Nothing but the lines from the one containing "This screenshot has width=986, height=624." through the last line of the data below should be returned, each copied exactly.
[AVAILABLE DATA — start]
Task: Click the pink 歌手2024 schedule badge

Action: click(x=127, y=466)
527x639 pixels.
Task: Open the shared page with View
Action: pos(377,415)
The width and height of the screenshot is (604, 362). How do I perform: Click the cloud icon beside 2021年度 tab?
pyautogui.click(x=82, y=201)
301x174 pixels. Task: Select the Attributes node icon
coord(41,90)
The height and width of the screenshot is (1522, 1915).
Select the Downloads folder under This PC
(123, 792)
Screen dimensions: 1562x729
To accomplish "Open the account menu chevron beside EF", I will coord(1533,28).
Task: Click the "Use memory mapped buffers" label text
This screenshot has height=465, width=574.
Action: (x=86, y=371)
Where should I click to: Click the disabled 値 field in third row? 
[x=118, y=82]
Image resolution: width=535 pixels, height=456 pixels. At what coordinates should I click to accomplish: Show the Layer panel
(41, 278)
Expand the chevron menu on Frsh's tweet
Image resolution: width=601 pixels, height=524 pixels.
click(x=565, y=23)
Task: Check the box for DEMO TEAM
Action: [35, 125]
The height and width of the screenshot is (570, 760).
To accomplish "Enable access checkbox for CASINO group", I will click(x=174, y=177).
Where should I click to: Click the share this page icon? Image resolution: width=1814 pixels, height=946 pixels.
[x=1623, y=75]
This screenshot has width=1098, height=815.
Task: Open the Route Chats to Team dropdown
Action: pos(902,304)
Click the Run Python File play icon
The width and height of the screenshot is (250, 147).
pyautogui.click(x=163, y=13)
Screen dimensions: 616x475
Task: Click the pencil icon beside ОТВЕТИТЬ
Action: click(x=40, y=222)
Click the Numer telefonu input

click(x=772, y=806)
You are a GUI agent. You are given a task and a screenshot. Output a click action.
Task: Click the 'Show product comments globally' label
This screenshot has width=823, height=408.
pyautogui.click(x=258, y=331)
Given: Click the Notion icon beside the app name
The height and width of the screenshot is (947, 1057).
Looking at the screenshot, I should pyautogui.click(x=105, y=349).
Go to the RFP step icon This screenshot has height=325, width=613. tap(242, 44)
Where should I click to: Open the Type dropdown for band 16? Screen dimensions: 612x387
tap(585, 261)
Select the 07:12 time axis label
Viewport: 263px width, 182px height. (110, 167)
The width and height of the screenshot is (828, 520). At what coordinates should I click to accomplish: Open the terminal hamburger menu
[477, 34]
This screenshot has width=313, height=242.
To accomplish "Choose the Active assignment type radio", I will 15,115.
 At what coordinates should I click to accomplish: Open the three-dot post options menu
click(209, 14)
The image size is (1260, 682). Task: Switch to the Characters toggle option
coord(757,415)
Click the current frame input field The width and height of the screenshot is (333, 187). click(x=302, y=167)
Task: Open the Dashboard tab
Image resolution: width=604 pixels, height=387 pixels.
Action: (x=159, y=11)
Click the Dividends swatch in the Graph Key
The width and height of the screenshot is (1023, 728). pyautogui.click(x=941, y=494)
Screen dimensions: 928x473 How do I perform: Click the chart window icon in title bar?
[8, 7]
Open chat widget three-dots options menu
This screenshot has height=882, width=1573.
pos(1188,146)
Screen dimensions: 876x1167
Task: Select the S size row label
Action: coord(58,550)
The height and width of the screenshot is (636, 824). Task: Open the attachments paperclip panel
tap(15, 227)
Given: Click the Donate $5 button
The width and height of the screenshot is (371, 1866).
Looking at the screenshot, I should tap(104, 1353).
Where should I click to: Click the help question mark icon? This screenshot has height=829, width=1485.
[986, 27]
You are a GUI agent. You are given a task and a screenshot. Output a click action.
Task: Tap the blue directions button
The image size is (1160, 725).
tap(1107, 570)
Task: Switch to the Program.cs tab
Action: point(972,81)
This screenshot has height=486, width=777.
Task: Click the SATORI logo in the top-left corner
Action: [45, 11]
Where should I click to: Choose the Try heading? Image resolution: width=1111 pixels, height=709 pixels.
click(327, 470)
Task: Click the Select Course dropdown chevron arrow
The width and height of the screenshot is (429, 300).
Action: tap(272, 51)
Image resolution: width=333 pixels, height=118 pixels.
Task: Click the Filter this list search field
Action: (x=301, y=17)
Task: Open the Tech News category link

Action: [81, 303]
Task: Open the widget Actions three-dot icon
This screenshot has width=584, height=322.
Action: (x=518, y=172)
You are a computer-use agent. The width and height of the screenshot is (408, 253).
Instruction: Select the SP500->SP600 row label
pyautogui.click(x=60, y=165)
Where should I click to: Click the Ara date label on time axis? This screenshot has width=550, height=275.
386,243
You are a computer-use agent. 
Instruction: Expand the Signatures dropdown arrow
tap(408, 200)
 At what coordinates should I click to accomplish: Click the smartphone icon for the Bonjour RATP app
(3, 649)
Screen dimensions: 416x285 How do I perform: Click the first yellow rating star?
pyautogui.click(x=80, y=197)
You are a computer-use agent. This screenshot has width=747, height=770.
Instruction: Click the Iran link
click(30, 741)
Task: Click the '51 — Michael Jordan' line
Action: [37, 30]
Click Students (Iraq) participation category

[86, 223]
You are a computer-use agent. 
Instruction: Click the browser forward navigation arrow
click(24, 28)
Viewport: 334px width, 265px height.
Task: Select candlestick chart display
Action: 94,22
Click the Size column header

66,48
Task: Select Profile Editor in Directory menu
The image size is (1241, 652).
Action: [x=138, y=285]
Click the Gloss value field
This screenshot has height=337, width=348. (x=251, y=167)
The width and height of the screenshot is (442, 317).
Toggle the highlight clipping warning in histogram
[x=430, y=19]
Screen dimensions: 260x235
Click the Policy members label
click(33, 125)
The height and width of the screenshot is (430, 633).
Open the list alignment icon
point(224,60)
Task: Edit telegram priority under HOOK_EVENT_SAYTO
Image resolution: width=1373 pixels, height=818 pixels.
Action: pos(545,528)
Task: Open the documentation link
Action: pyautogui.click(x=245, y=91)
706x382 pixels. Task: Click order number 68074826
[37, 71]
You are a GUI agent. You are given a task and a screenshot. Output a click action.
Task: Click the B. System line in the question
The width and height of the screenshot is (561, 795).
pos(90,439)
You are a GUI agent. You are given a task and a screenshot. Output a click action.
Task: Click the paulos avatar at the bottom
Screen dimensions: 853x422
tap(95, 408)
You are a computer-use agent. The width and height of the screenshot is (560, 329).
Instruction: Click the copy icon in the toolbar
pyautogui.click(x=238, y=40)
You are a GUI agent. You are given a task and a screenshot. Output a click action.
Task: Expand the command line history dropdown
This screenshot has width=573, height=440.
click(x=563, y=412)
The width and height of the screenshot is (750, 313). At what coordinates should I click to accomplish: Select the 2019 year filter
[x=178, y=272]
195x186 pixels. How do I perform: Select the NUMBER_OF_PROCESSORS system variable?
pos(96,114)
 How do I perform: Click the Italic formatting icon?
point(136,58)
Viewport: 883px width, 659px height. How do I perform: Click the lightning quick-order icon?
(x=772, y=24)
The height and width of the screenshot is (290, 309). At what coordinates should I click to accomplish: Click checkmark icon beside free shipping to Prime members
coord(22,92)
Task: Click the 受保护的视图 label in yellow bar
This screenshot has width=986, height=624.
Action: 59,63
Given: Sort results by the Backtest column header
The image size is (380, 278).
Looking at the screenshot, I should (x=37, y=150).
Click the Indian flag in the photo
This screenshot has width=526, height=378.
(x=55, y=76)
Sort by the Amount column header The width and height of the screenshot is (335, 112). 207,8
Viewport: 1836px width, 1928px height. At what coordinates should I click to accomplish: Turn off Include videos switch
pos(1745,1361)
[AVAILABLE DATA — finish]
EXERCISE OUTPUT
This screenshot has width=986, height=624.
Action: 59,63
Given: Sort results by the Backtest column header
The image size is (380, 278).
Looking at the screenshot, I should (x=37, y=150).
Click the Indian flag in the photo
This screenshot has width=526, height=378.
(x=55, y=76)
Sort by the Amount column header The width and height of the screenshot is (335, 112). 207,8
Viewport: 1836px width, 1928px height. At what coordinates should I click to accomplish: Turn off Include videos switch
pos(1745,1361)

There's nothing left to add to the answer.